LE PROJET : PERMETTRE AUX ABEILLES DE S'ADAPTER AU VARROA DESTRUCTOR

Pour tester l’hypothèse d’une cohabitation possible entre l’abeille et le varroa, Tjeerd Blacquière, biologiste et chercheur à l’Université Wageningen aux Pays-Bas, et son équipe ont mis au point un protocole nommé « Darwin’s Black Bee Box » (DBBB) qui s’inspire du principe d’évolution des espèces par la sélection naturelle théorisé par Charles Darwin. L’image de la « boîte noire » renvoie à l’idée que les mécanismes de cette évolution de l’espèce restent mystérieux mais que leurs résultats, eux, sont bien visibles.

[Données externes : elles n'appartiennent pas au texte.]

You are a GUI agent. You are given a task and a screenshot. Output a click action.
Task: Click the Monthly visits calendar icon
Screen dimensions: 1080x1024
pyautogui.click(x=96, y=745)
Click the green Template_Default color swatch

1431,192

En suivant un protocole précis, les apiculteurs mènent un certain nombre d’interventions (voir ci-dessous) sur leurs colonies du printemps à l’automne permettant aux abeilles d’améliorer leur résistance face au varroa. Ces interventions visent à accélérer le processus d’évolution naturelle : petit à petit, des combinaisons génétiques procurant un avantage augmentent dans la population, laquelle devient de plus en plus apte à survivre au parasite.

Actuellement, Tjeerd Blacquiere et Delphine Panziera, également biologiste à l’Université de Wageningen, mènent des essais pratiques aux Pays-Bas, en Belgique et en Allemagne en utilisant cette approche. POLLINIS a souhaité tester ce protocole prometteur en France.

LA PROBLÉMATIQUE

Depuis son introduction en Europe dans les années 1970 et en France en 1982, le parasite asiatique Varroa destructor est la principale menace biologique de l’abeille à miel européenne, Apis mellifera.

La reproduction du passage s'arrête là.